**ASSIGNMENT:** Your reply should consist only of the lines from the one with "The height and" through the end of the entries, transcribed exactly. Pictures stay out.

★ ★ ★ ★

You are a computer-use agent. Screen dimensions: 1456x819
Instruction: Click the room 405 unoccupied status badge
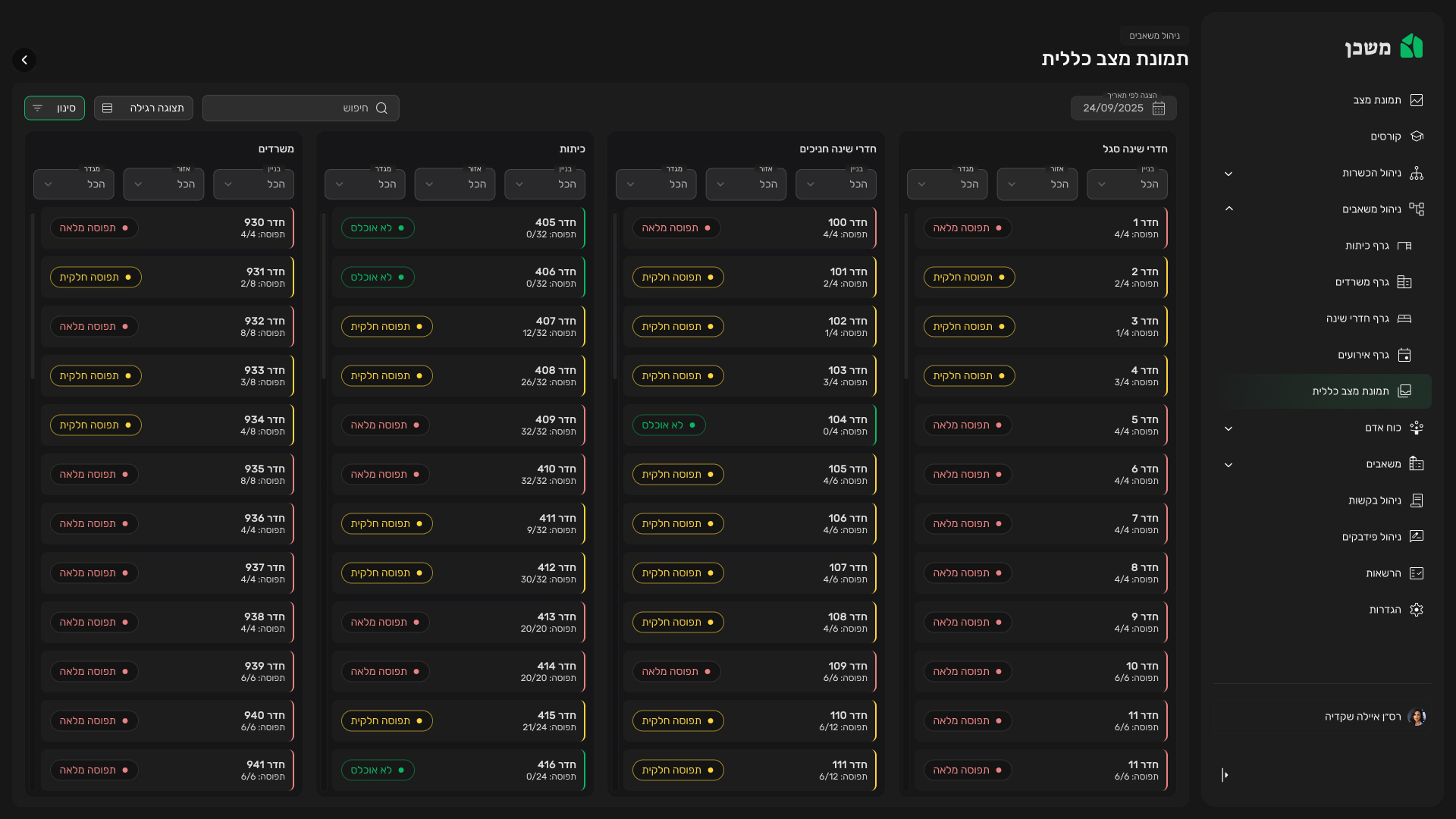[378, 228]
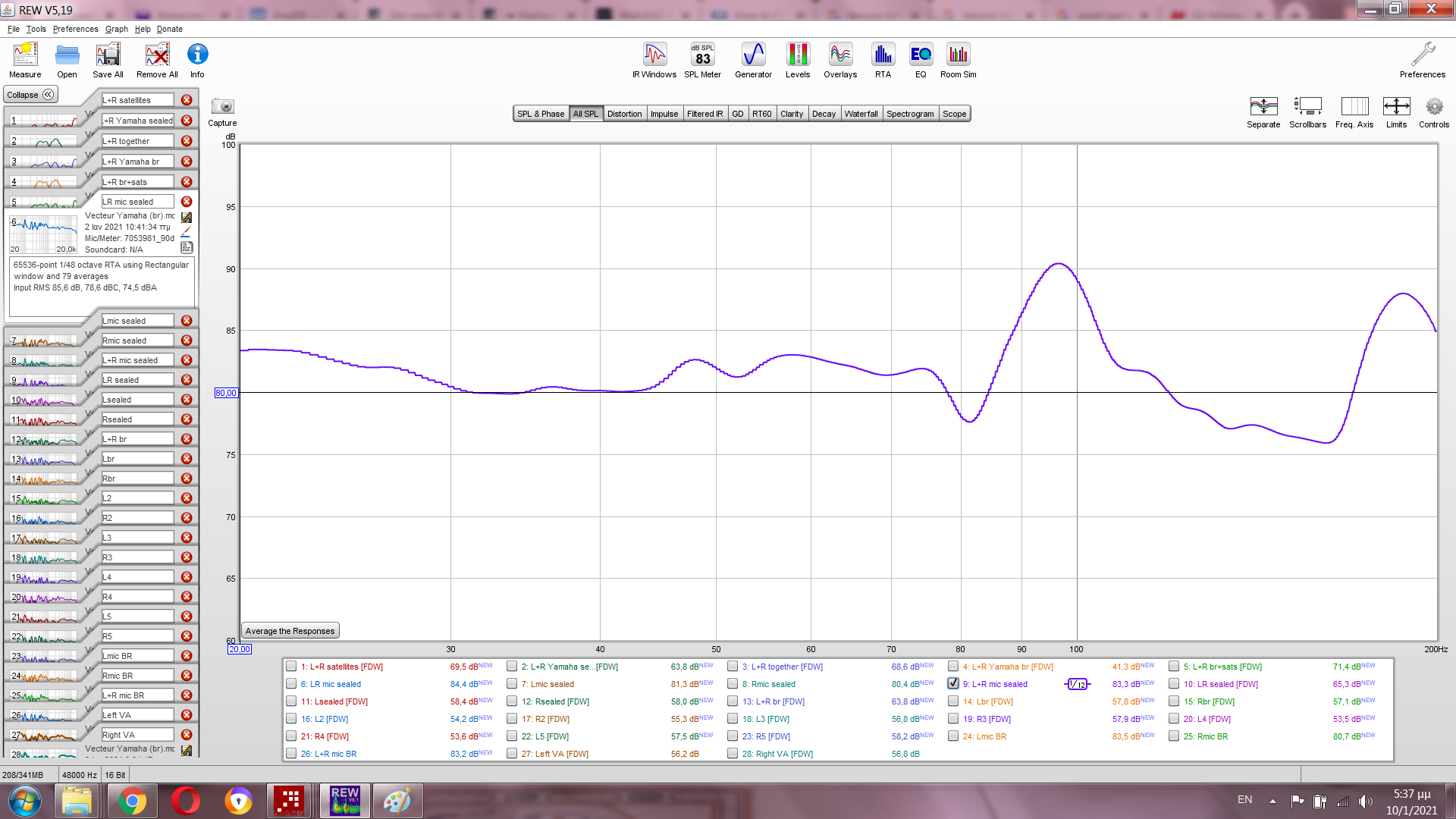Click the L+R together name field

(137, 141)
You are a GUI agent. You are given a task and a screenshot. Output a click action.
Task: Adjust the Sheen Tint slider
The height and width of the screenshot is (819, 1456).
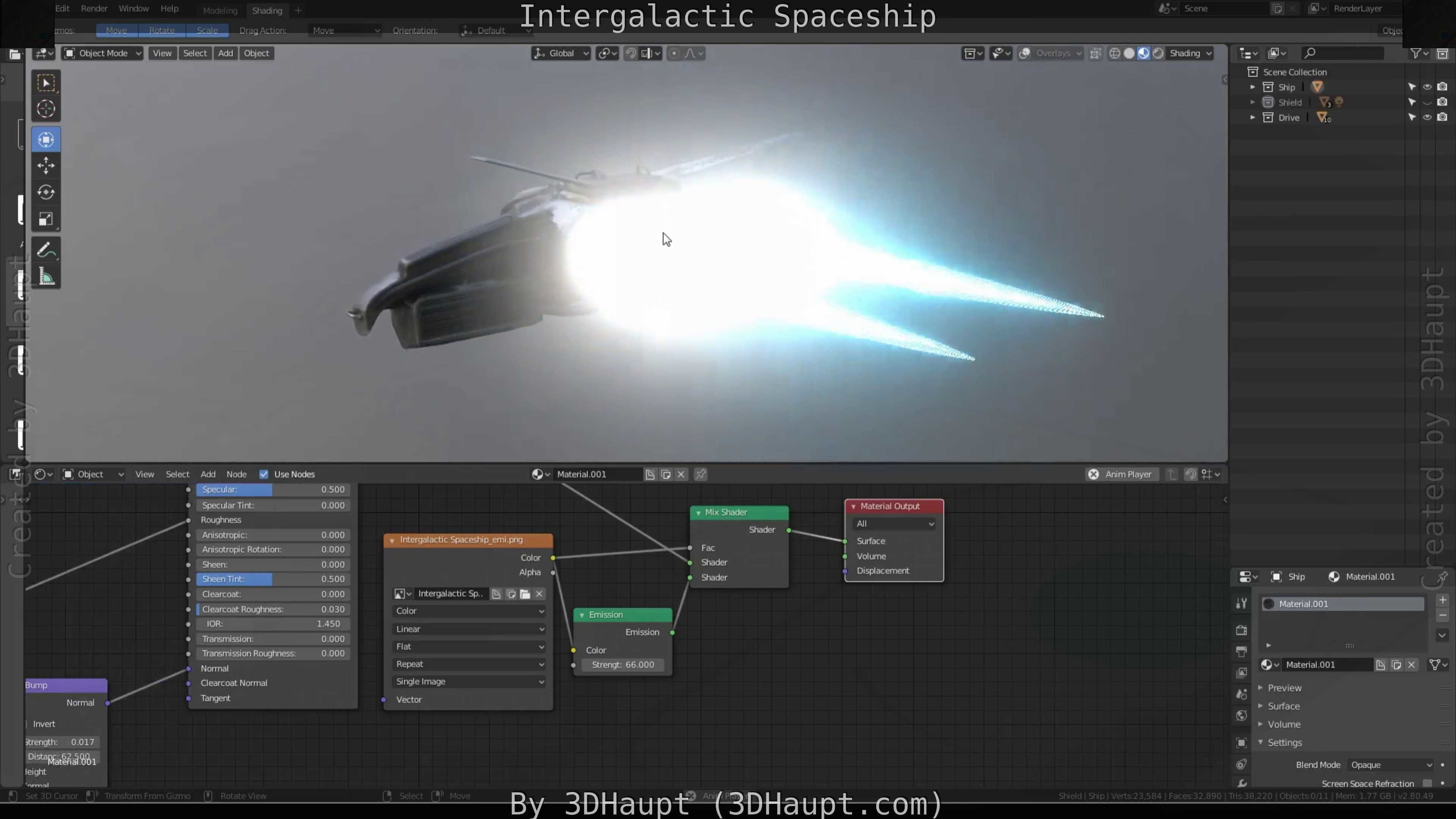pos(273,579)
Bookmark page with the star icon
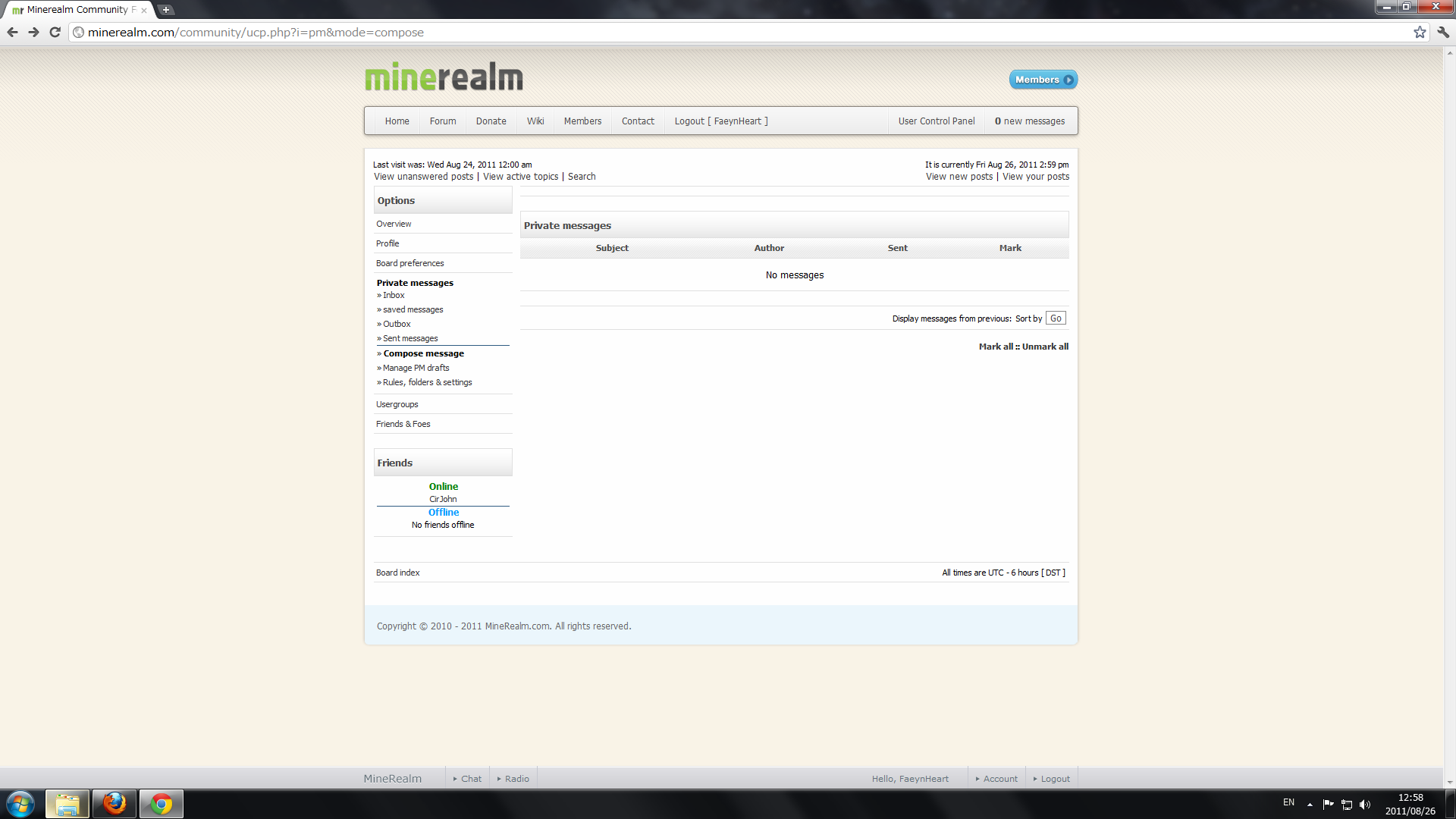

★ ★ ★ ★

**SOLUTION FOR THIS PROBLEM:**
The height and width of the screenshot is (819, 1456).
pos(273,579)
Bookmark page with the star icon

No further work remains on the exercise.